I've always been a bit freaked out by the idea of being in a plane. Granted, I've been in a plane, and it was a relaxing experience to say the least, but the fact that "the safest way to travel" can lead to a really scary death - one in which your remains may not be found - scares the the shit out of me. So yeah, it's not the least bit shocking that horror has taken advantage of this, what with the likes of "The Twilight Zone" episode "Nightmare at 20,000 Feet", to campier fair like "Snakes on a Plane" and "Flight of the Living Dead." Well, comic book writer and artist Kaare Andrews' directorial debut "Altitude" tries to take a more serious minded approach to this, but sadly comes up short.
Sara (Jessica Lowndes) is a rookie pilot who survived a plane crash as a kid - too bad her mother didn't. Deciding to take her friends on a flight in a small twin-engine plane, it at first seems like things are going to turn our fine, until a malfunction sends the plane out of control. To make things worse, there's a supernatural, tentacled creature outside, floating in the sky and ready to take them with it.

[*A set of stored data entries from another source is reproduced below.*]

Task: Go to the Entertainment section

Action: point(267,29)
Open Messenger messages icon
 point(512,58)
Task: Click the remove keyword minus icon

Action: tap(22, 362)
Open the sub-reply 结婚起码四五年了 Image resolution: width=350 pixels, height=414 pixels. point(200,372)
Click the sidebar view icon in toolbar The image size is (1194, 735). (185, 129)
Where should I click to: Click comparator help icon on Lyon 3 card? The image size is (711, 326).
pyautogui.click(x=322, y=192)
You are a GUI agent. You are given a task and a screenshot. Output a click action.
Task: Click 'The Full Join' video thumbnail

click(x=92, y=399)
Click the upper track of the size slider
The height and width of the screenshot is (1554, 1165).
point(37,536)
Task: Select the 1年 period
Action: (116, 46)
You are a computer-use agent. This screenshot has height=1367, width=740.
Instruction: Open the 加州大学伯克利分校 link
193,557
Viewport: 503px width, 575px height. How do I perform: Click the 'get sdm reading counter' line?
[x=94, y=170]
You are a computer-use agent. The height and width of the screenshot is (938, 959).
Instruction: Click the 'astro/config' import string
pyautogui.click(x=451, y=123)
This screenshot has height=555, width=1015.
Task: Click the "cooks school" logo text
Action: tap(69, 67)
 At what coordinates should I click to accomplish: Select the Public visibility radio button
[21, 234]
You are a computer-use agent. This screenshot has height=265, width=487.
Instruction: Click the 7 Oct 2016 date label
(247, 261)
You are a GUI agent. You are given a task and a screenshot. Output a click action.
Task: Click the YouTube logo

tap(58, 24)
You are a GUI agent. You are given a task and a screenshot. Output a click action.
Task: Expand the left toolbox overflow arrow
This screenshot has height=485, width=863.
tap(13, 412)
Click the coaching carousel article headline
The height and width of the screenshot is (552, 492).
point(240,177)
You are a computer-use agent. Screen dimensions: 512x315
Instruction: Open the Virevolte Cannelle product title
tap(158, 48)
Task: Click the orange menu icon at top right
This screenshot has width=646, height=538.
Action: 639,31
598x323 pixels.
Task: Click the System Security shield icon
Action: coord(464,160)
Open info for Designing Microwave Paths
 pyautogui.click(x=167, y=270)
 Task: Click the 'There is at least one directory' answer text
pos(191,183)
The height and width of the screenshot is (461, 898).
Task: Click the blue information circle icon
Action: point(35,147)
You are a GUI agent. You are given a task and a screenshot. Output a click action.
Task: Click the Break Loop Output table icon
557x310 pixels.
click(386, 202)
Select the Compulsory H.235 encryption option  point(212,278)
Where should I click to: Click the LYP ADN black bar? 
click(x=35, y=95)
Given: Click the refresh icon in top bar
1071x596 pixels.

On paper, "Altitude" sounds like a great idea, and to be honest, it's got some major pluses. There are some fine performances-especially from Lowndes (girl deserves to be a star), there's some moments of genuine suspense and tension, the cinematography by Norm Li is excellent, and the score by Jeff Tymoschuk really stands out. Oh, and the sky Octopus/Cthulhu (Cthulhu in the Sky With Diamonds!) is pretty much the definition of awesome. Yet somehow, it doesn't reach it's full potential, and ends up becoming a frustrating viewing experience.
Why? Well, while the cinematography is great, Andrews proves to be a mediocre director. Sure, it's his first time, and he should be commended for the moments of suspense he gets, but he's also guilty of plenty of scenes that come off as somewhat laughable, especially one in which Cory (Ryan Donowho) and his mid-air attempt to fix the tail wing while being anchored by Sal (Jake Weary.) This scene is supposed to be suspenseful, but it instead comes off as laughably bad. Then there's the aforementioned Weary, whose character Sal is incredibly obnoxious, and the actor's performance is really, really bad. You just want someone to shut him up whenever he opens his mouth. Finally, while the creature itself is by all means bad ass, the explanation for it's existence is damn near insulting, and is a prime example of how not to do a plot twist. Just let the thing exist in the film without some terrible explanation, don't tell us it's all been created by the mind of Bruce (Landon Liboiron)
I really, really wanted to like this movie, as the premise is great, and it has all the potential in the world to be a great sleeper type of film. However, it misses the mark, and ends up becoming one of the more frustrating horror films of the year. Not one of the worst, but one of the most frustrating. A shame really.